*Information provided*:
========

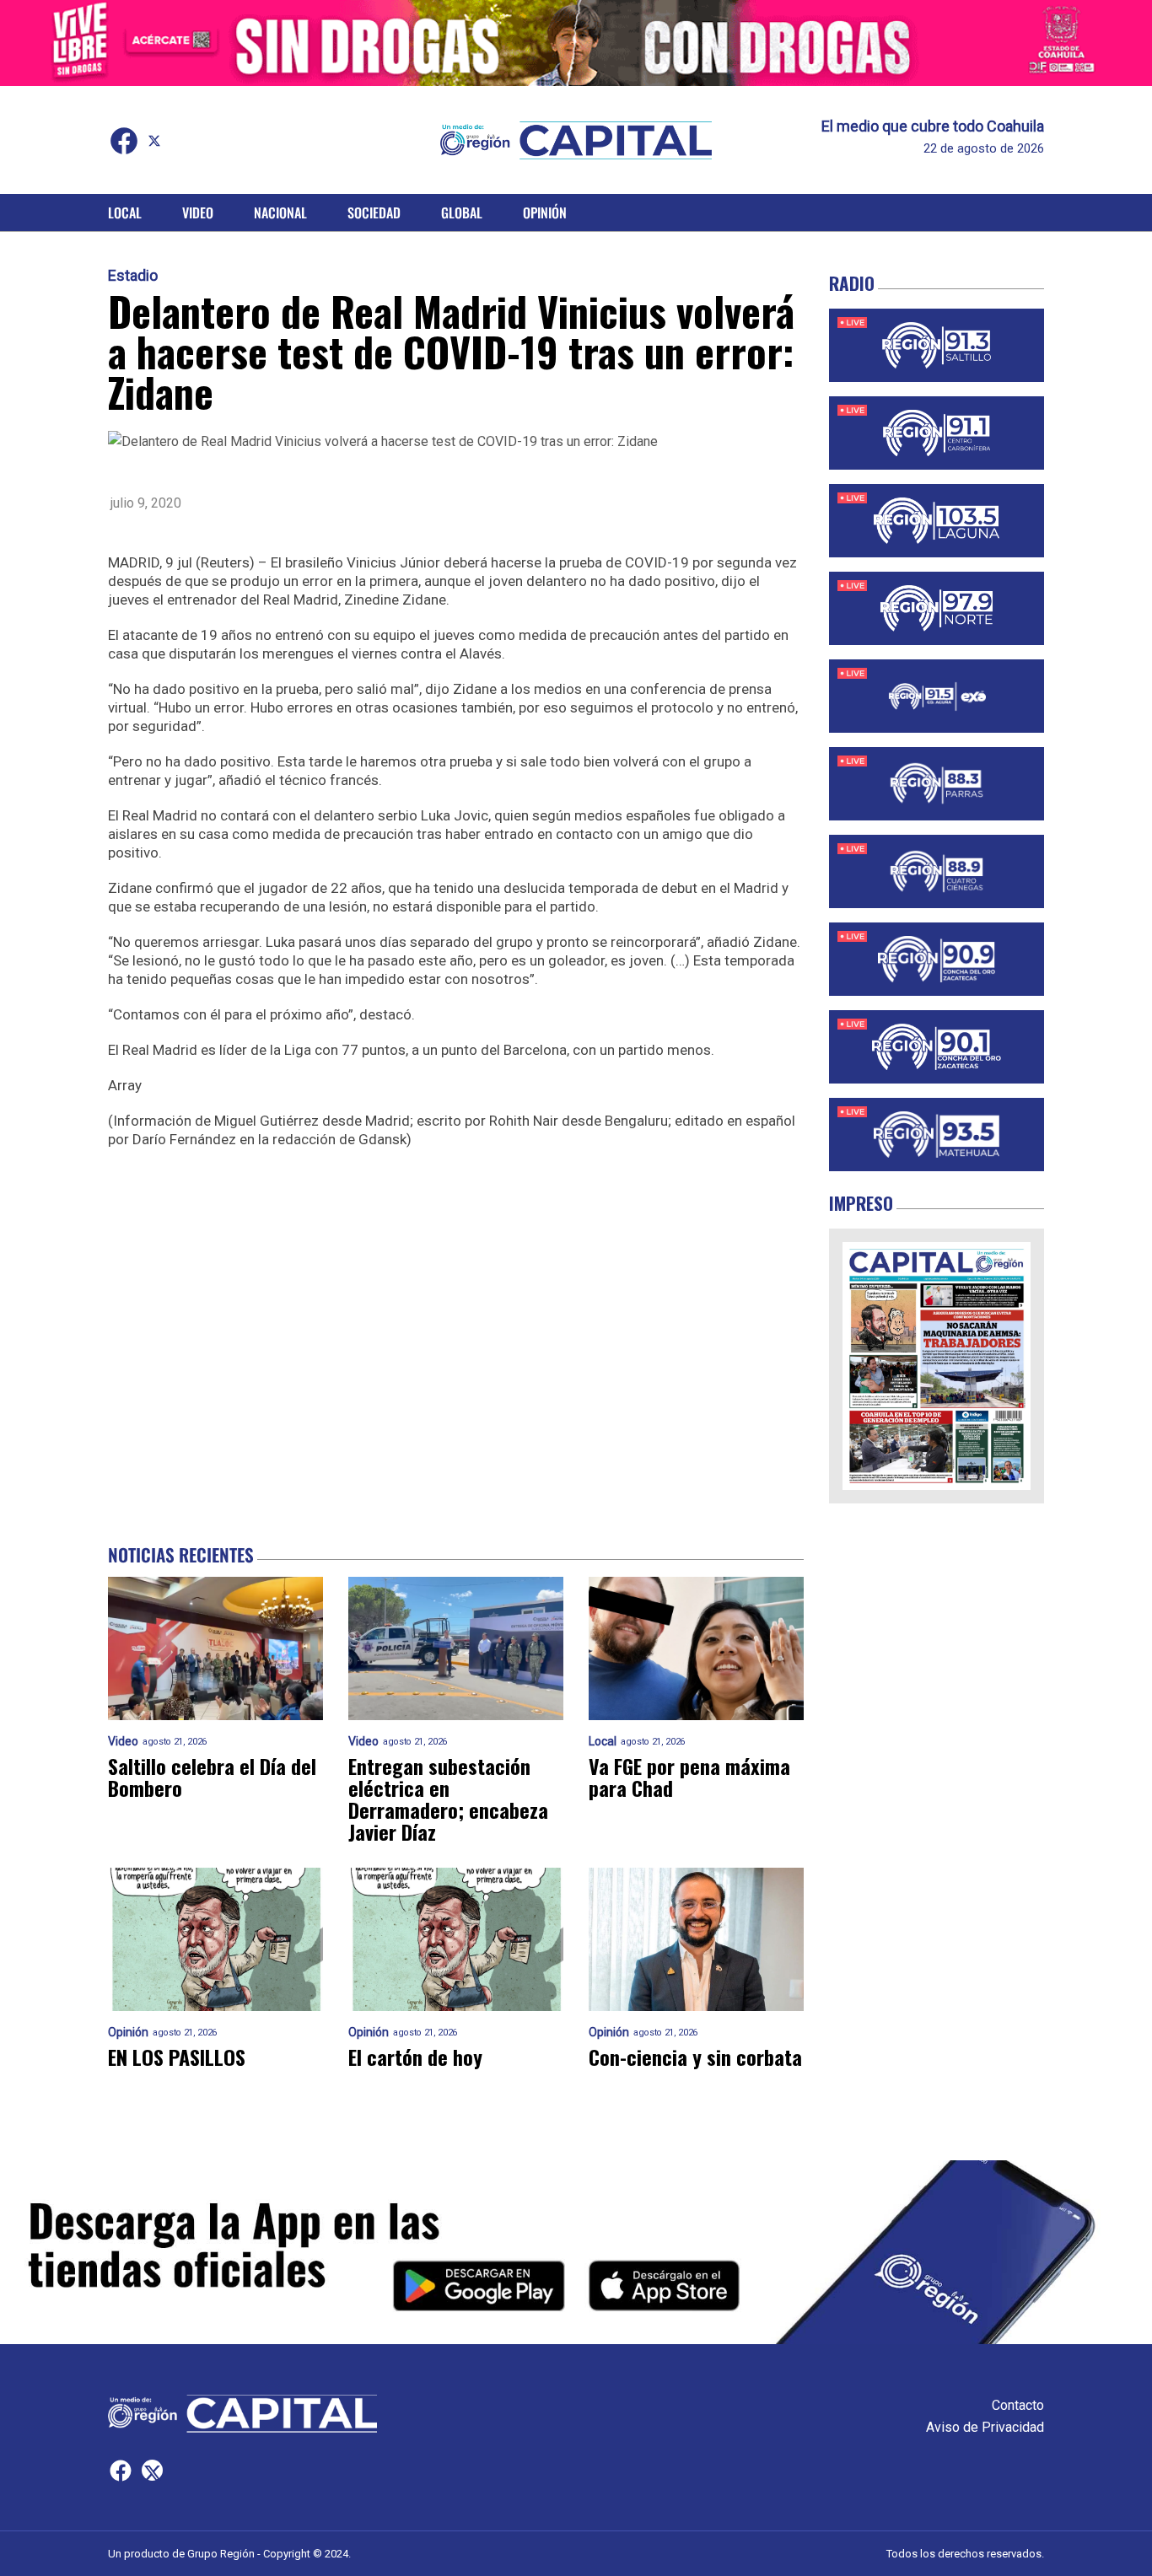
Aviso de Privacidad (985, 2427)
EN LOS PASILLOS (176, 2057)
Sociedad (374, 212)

========

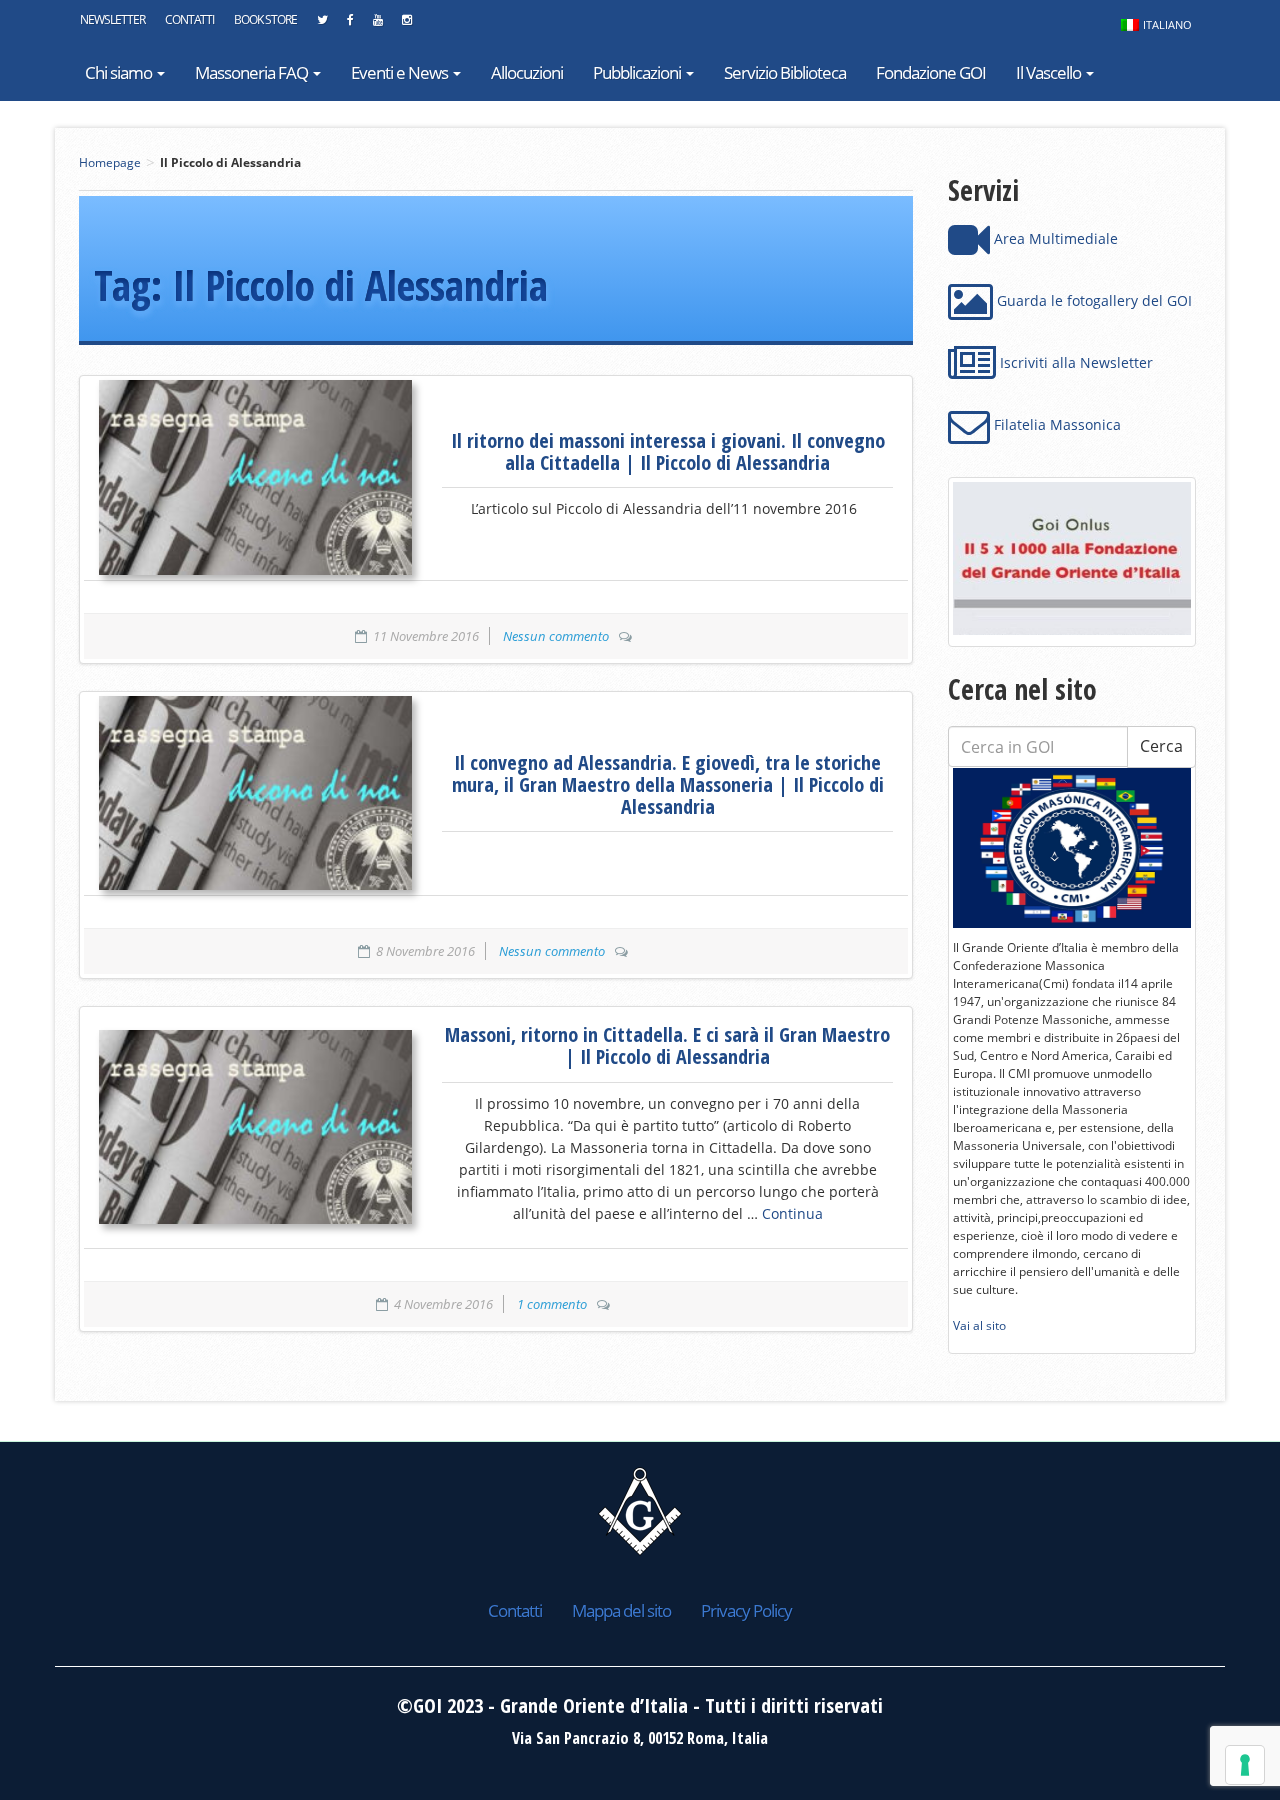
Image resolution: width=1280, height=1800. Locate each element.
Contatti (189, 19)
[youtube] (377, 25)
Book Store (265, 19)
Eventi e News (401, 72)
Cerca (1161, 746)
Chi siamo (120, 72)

========

*Assignment*:
Given the records above, restate word for word only the lines starting at the one with "Image resolution: width=1280, height=1800." and ending at the one with "Chi siamo (120, 72)".

*Solution for this exercise*:
Image resolution: width=1280, height=1800. Locate each element.
Contatti (189, 19)
[youtube] (377, 25)
Book Store (265, 19)
Eventi e News (401, 72)
Cerca (1161, 746)
Chi siamo (120, 72)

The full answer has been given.